When I look back at different phases of my life, some of them seem so strange. Especially the phases of come-down after intense times of output.
Upon quitting acting, when I was 21, I chopped my hair into the most unattractive, very short haircut. It was spiky in some places, flat in others. I packed up my Hollywood apartment, got in my maroon Oldsmobile which dipped in the back from the weight, and hauled ass across the country.
I was headed home to Vermont to regroup. But after such an intense phase trying to succeed as an actor, I had no idea what I was going to do with my life. At 21 I felt terribly old.
I remember driving East through the Utah Canyonlands at night… seeing those giant rock monuments looming beside the road in the moonlight. They looked like blank movie screens at a drive-in theatre and I felt so in awe of their beauty… and my wide open future.
I tried to sleep slumped over the passenger seat in a truck stop in Southern Colorado. But it got too cold, so instead I went inside, poured a tall cup of coffee like the truckers were doing, and kept driving til dawn.
I stopped in Vail where my sister was working in the ski resort and considered becoming a snowboarding instructor for the rest of the season. I interviewed with the head of the snowboarding school who took me out for a few runs and observed how my technique was all wrong, because I’d taught myself and never properly learned. He said I could still stay and teach. But that didn’t really seem like the thing to do. So I kept moving East.

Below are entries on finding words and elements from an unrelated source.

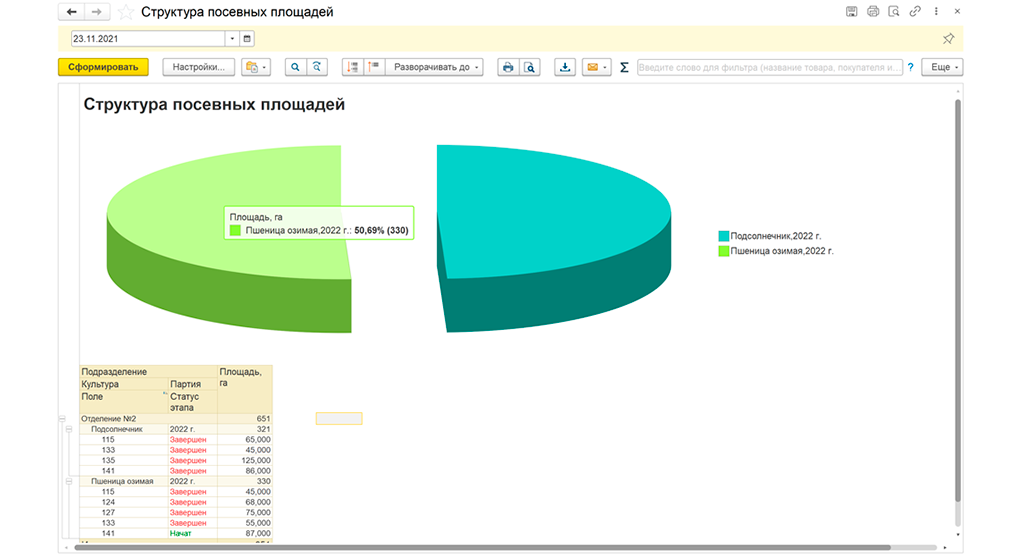Click the find magnifier icon in toolbar
This screenshot has height=558, width=1024.
pos(295,67)
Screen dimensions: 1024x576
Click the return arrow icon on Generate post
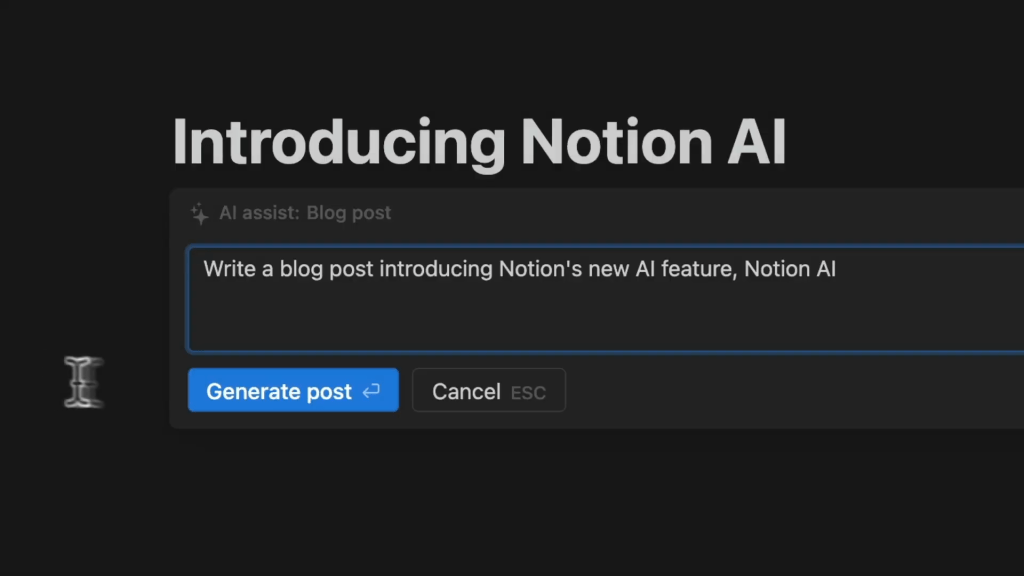coord(371,392)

It was early springtime when I rolled up in the driveway of the farmhouse where I grew up. Over the next few days I unpacked the car and set up the corner room I had slept in when I was a little girl. It had a twin bed and two windows overlooking cow fields. Now what? I thought.
The next few months turned into a most unexpected period of doing very specific, seemingly pointless things. I bought a guitar and started to teach myself how to play. I ONLY listened to Leonard Cohen’s double CD of his greatest hits over and over. Actually sometimes I listened to the White Stripes album too. “I just don’t know what to do with myself…” sang Jack White.
I also set up a desk against the window in that room and painted pictures of horses in meadows of flowers or tall grass. Completely pointless, mediocre paintings of horses.
My little brother Galen was 15 and together we watched the entire series of 24 and had many Kiefer Sutherland jokes. I purchased a tiny puppy – a Yorkshire Terrier who I called Ivy and she would creep under Galen’s bed and poop tiny poops while we watched Kiefer make miraculous recoveries from gunshots and bombs.
Galen and I also took frequent, like pretty much every day, trips to Ben & Jerry’s. After a couple years of obsessively trying to be skinny, I plumped up from cone upon cone of ice cream… but I couldn’t see how or why it mattered.
To make money I worked the breakfast shift at a seedy old restaurant called the Lincoln Inn in Essex Junction. My co-waitress was named Betty and she was an older lady with died orange hair who told me I should get black plastic sneakers from Wal-Mart to waitress in. So I did. They were pretty comfortable.
I was in this strange in-between phase for about six months. Doing these simple things. Connected to very few people. Having no idea what the future would hold. Then in the autumn I went back to school at University of Vermont (I had done a year at NYU when I was 18), and motivation and purpose started to take over again.
That six-month period of painting horses and listening to Leonard Cohen and eating ice cream was just one of those come-down phases. I always seem to have them after big times of output.
Now that I’m a little older, and I can see the pattern of them, I have come to really love them. They are strange and mysterious times when the body restores, the mind rests and curiosity reigns supreme. Sometimes they are sweet, sometimes melancholy. They are times when I have regrouped for the next big thing in an unconscious, illogical way.
I write this because I want to honor the come-down. I want to encourage you to fully relish and trust your periods of come-down as times when you may not know what the hell is going on, but you choose to shift into an intuitive, trusting place in yourself anyway.
Who knows what restoration is happening? What seeds are being planted during those times? Who cares? It’s really not about that.
How about you? Have you ever had one of these? What was it like?